> **Task objective**
Search the material below for the word "will". Copy every line that has it.

> **Supplied entries**

....

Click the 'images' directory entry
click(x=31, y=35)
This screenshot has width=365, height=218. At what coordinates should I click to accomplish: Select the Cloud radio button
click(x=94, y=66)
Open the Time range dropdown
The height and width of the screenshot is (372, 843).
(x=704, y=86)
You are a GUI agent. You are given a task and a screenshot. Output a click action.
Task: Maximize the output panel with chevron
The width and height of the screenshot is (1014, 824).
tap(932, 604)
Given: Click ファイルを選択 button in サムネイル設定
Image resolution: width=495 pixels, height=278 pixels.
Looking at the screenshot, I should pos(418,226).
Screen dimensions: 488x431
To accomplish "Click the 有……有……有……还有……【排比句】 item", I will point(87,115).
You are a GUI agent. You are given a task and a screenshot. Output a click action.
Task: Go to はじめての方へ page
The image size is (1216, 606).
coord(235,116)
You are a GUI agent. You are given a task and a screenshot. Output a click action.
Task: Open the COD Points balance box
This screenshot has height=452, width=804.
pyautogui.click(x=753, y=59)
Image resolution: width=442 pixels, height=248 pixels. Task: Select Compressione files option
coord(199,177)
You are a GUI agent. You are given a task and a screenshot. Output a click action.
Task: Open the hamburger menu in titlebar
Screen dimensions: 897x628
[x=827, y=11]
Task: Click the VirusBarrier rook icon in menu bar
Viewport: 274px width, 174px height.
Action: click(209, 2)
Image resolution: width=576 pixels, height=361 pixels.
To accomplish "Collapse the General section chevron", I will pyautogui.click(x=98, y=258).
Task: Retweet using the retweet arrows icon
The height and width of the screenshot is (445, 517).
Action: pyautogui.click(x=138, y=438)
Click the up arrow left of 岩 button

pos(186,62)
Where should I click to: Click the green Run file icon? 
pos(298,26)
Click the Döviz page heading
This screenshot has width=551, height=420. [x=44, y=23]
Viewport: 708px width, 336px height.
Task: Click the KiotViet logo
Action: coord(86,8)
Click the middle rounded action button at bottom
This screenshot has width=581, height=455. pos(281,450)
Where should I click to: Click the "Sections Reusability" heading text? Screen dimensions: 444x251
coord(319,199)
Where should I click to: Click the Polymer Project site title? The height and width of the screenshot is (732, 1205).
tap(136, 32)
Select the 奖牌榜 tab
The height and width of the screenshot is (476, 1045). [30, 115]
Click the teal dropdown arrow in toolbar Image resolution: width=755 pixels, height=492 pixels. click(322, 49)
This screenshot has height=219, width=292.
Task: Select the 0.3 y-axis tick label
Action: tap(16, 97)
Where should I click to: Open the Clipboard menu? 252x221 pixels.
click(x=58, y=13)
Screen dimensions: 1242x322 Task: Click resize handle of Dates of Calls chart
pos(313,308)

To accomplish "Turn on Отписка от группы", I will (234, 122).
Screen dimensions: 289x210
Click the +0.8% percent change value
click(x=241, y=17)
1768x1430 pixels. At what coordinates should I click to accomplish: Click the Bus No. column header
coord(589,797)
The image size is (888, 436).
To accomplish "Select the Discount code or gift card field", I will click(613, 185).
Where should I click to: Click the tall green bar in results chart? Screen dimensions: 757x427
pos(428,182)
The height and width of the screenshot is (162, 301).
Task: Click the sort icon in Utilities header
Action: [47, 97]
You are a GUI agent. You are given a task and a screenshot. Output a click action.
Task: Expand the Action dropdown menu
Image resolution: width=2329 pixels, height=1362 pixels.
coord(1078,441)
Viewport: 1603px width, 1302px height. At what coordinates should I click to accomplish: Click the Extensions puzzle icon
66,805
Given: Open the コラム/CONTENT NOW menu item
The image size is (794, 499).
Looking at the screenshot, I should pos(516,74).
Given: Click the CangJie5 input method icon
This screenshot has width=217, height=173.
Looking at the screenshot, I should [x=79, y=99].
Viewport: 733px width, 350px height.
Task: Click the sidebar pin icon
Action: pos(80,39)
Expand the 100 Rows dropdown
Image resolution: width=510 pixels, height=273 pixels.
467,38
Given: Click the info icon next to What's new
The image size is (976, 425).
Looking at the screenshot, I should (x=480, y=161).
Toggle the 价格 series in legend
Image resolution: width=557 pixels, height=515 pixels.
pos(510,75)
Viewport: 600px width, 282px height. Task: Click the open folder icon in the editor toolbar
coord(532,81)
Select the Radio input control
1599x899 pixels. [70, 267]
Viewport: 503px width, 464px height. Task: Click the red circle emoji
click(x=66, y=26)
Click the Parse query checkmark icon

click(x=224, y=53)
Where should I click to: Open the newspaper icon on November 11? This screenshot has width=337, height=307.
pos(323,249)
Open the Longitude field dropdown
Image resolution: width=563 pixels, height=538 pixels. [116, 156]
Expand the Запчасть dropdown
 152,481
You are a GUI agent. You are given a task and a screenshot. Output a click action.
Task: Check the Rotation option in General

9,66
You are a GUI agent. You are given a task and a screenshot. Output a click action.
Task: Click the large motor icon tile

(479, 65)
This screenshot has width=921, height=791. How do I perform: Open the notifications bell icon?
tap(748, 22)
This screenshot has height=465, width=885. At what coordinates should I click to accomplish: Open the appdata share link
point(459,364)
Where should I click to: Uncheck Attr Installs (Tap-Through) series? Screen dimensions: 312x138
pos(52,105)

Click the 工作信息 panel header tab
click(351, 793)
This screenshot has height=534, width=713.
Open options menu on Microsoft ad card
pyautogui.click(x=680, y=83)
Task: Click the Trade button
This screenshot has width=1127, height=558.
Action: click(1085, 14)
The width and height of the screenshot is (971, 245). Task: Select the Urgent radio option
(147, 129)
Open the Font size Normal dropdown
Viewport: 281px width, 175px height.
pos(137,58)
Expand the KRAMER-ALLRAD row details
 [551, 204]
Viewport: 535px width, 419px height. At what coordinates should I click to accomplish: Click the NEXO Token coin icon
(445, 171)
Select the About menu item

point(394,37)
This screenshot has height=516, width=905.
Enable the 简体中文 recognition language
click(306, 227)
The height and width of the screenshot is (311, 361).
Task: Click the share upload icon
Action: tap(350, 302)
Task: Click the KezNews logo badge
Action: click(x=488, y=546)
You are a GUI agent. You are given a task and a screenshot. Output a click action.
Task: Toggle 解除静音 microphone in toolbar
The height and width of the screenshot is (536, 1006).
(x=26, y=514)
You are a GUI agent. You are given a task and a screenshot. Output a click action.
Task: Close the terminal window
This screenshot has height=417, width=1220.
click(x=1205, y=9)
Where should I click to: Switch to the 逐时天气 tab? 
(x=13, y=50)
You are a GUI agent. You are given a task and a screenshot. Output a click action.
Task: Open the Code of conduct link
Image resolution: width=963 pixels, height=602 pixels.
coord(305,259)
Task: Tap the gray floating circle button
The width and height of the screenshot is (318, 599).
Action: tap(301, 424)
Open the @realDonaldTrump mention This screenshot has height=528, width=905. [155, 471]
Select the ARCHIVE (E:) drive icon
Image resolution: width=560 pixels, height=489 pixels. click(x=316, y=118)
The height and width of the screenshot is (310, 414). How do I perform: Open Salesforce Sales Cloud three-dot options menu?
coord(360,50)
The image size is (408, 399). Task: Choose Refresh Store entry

....

> **Exercise response**
To accomplish "Click the 有……有……有……还有……【排比句】 item", I will point(87,115).
To accomplish "Collapse the General section chevron", I will pyautogui.click(x=98, y=258).
To accomplish "Turn on Отписка от группы", I will (234, 122).
To accomplish "Select the Discount code or gift card field", I will click(613, 185).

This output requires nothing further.